Exercise details
Below are some records. Write out exactly their lines from the one with "Click music note icon of Fantasia K594" through the one with "Expand the Save options chevron", and leave the pictures behind.

Supplied entries

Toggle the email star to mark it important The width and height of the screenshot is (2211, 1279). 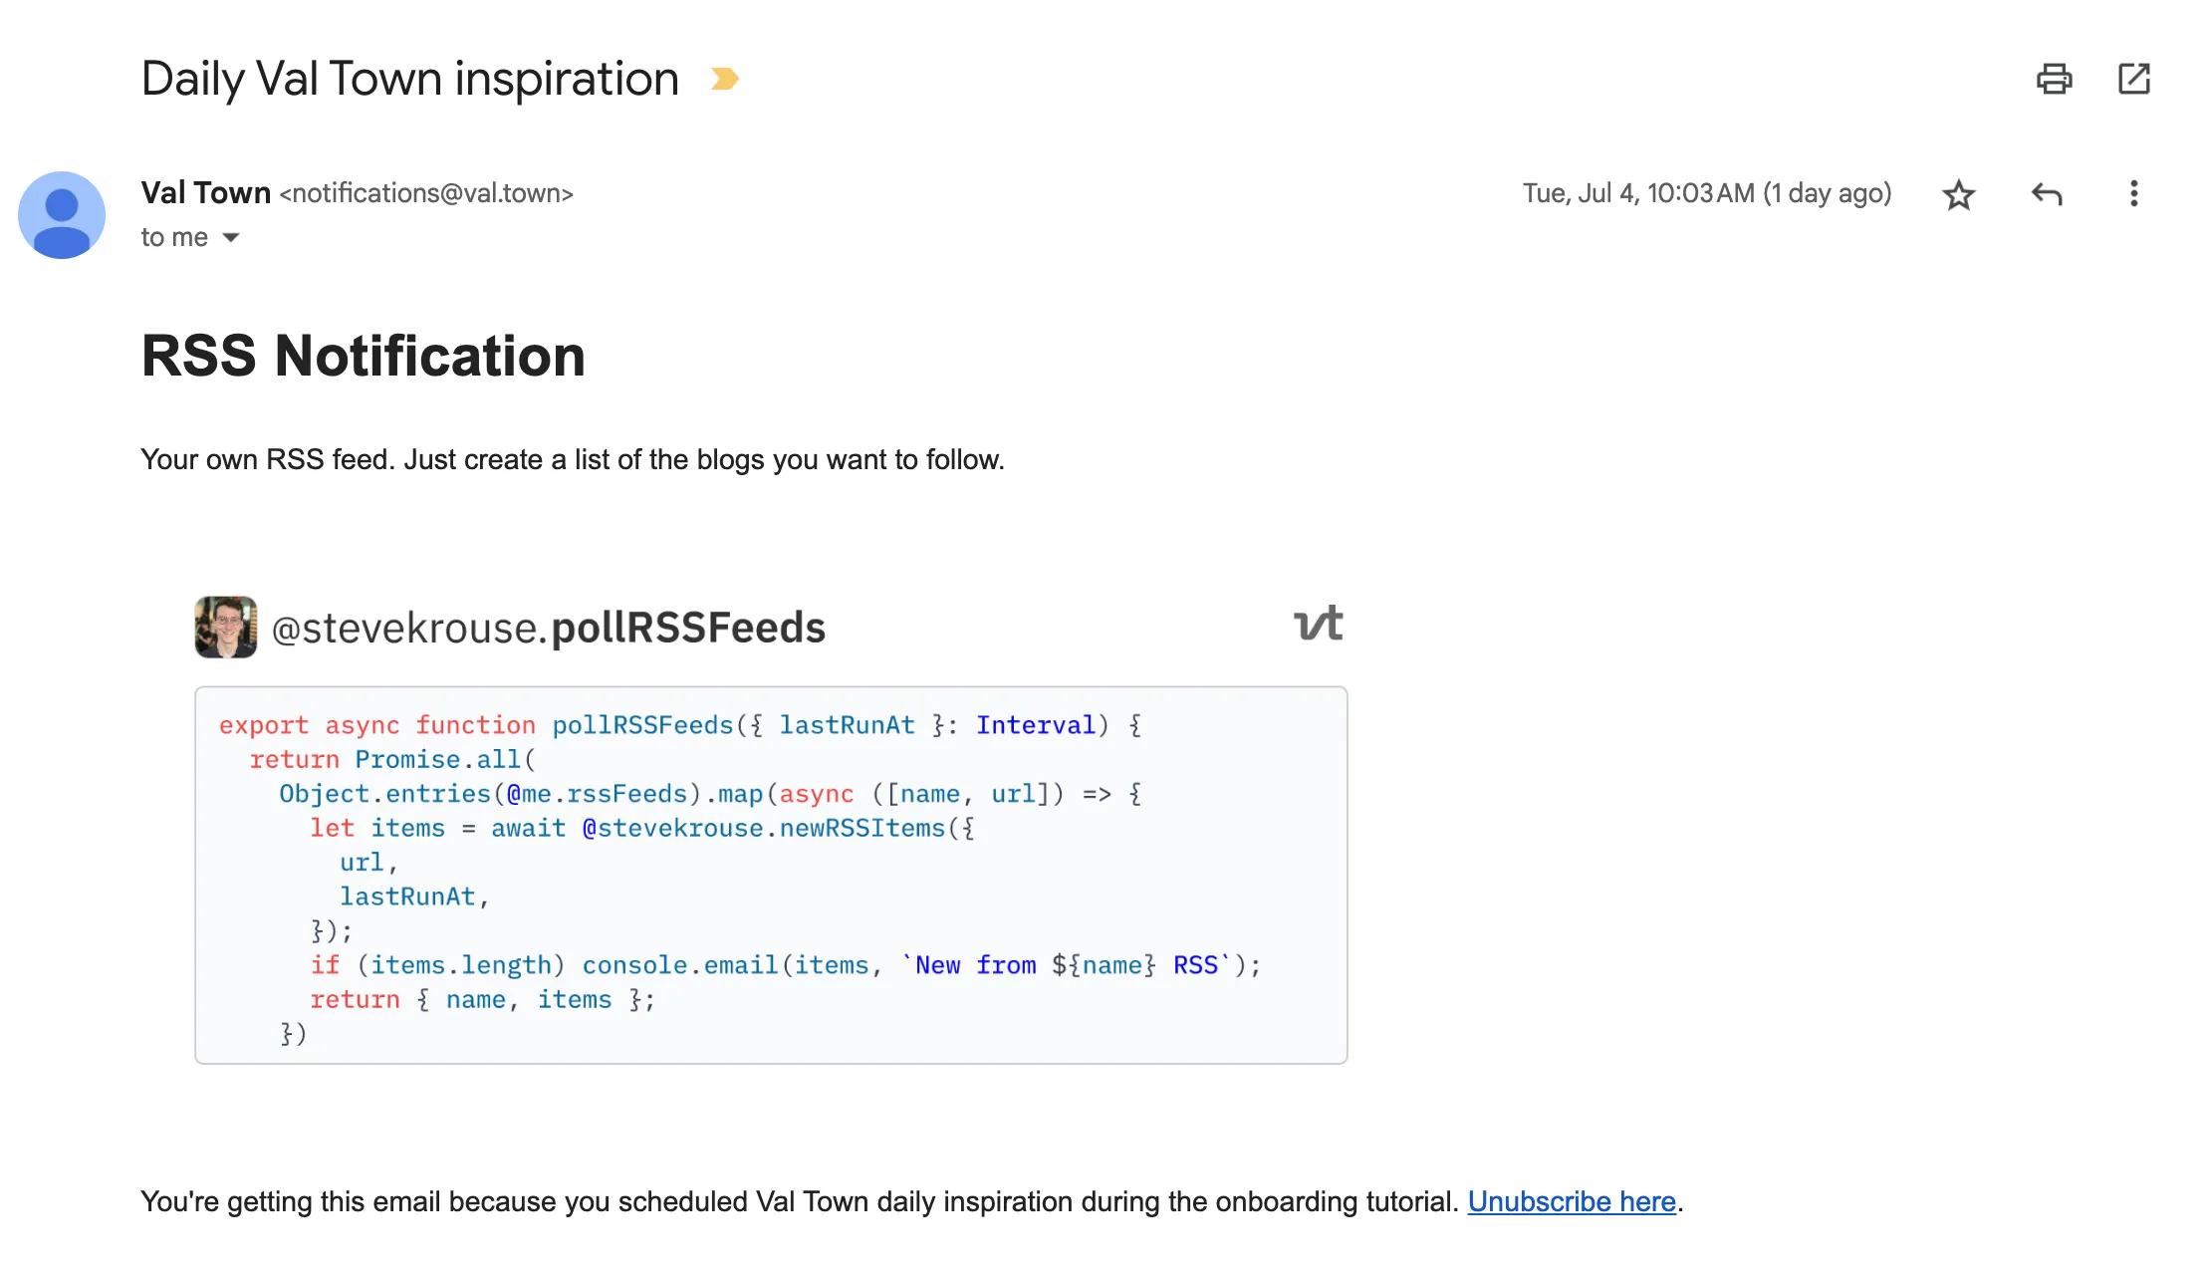click(x=1958, y=194)
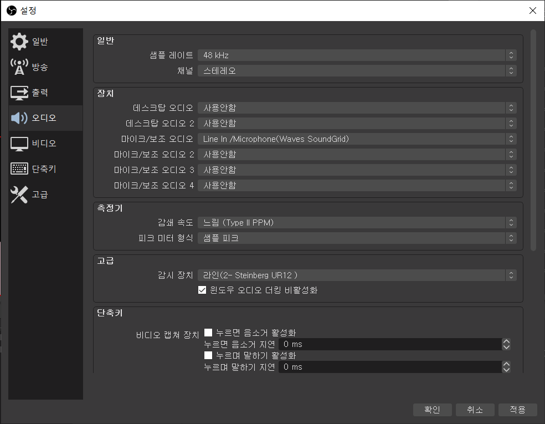Select the Stream (방송) antenna icon
Screen dimensions: 545x424
pyautogui.click(x=19, y=67)
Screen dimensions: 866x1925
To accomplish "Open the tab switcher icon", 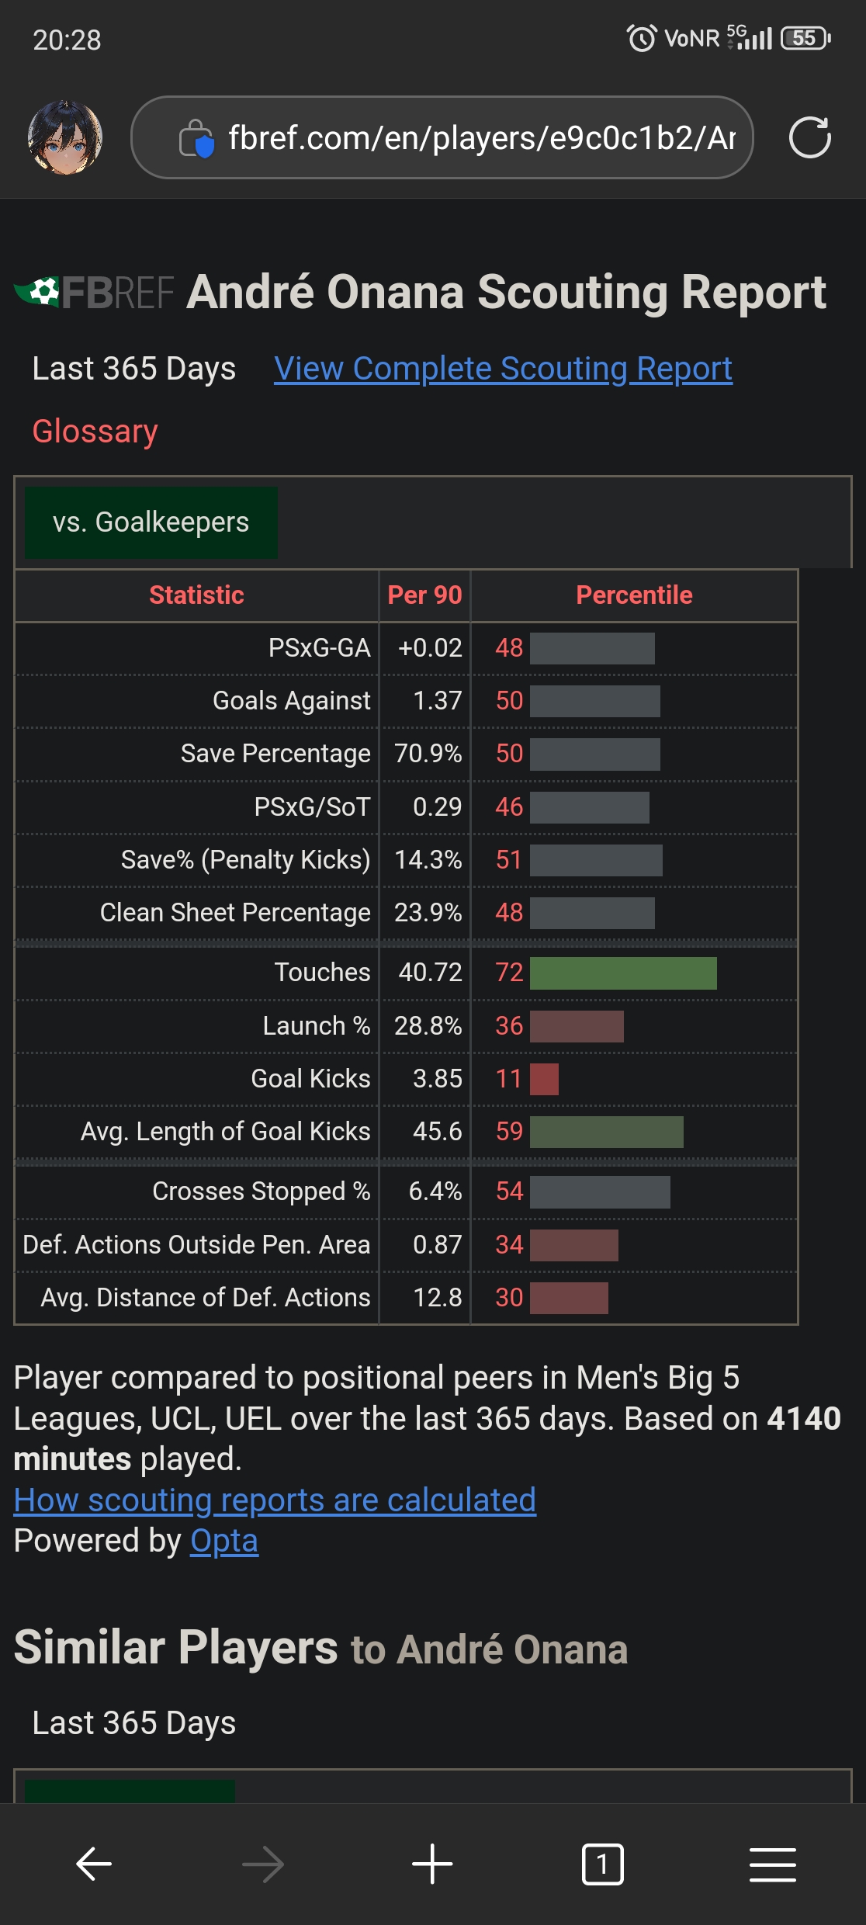I will (602, 1864).

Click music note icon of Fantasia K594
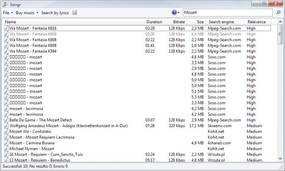point(6,51)
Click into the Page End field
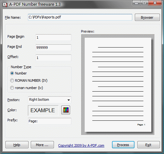The image size is (164, 154). pos(53,48)
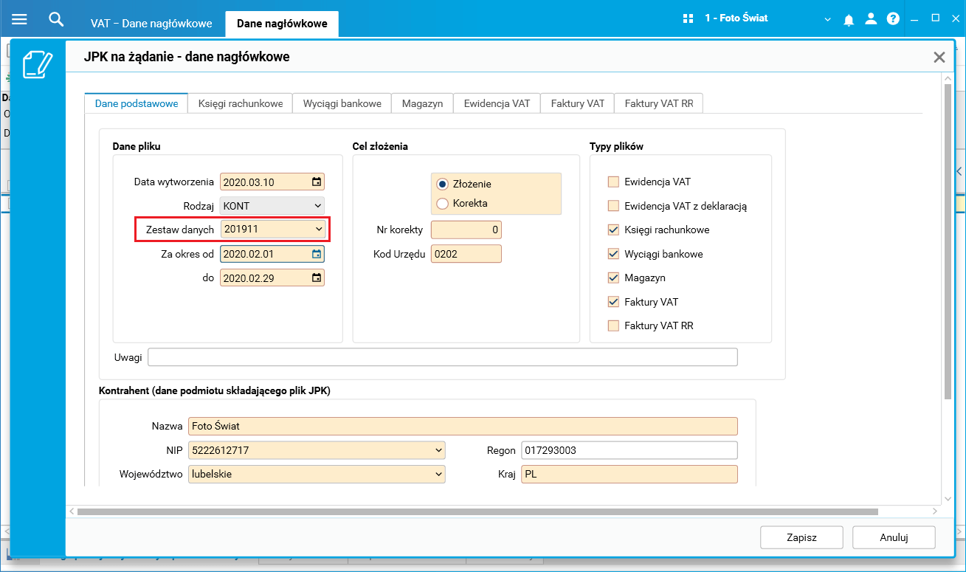This screenshot has width=966, height=572.
Task: Click the company grid icon near Foto Świat
Action: 689,18
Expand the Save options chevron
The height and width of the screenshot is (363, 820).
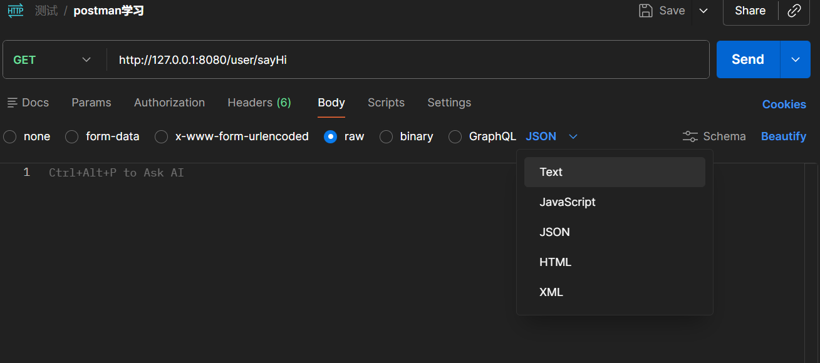pos(703,11)
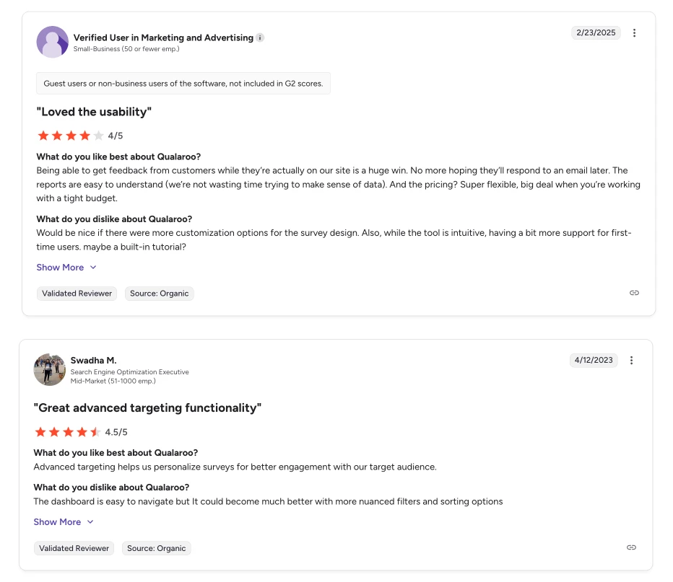Click Swadha M.'s profile picture

pyautogui.click(x=49, y=369)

Exercise solution
Click music note icon of Fantasia K594
point(6,51)
Click into the Page End field
The image size is (164, 154). pos(53,48)
This screenshot has width=966, height=572.
Task: Click the company grid icon near Foto Świat
Action: 689,18
Expand the Save options chevron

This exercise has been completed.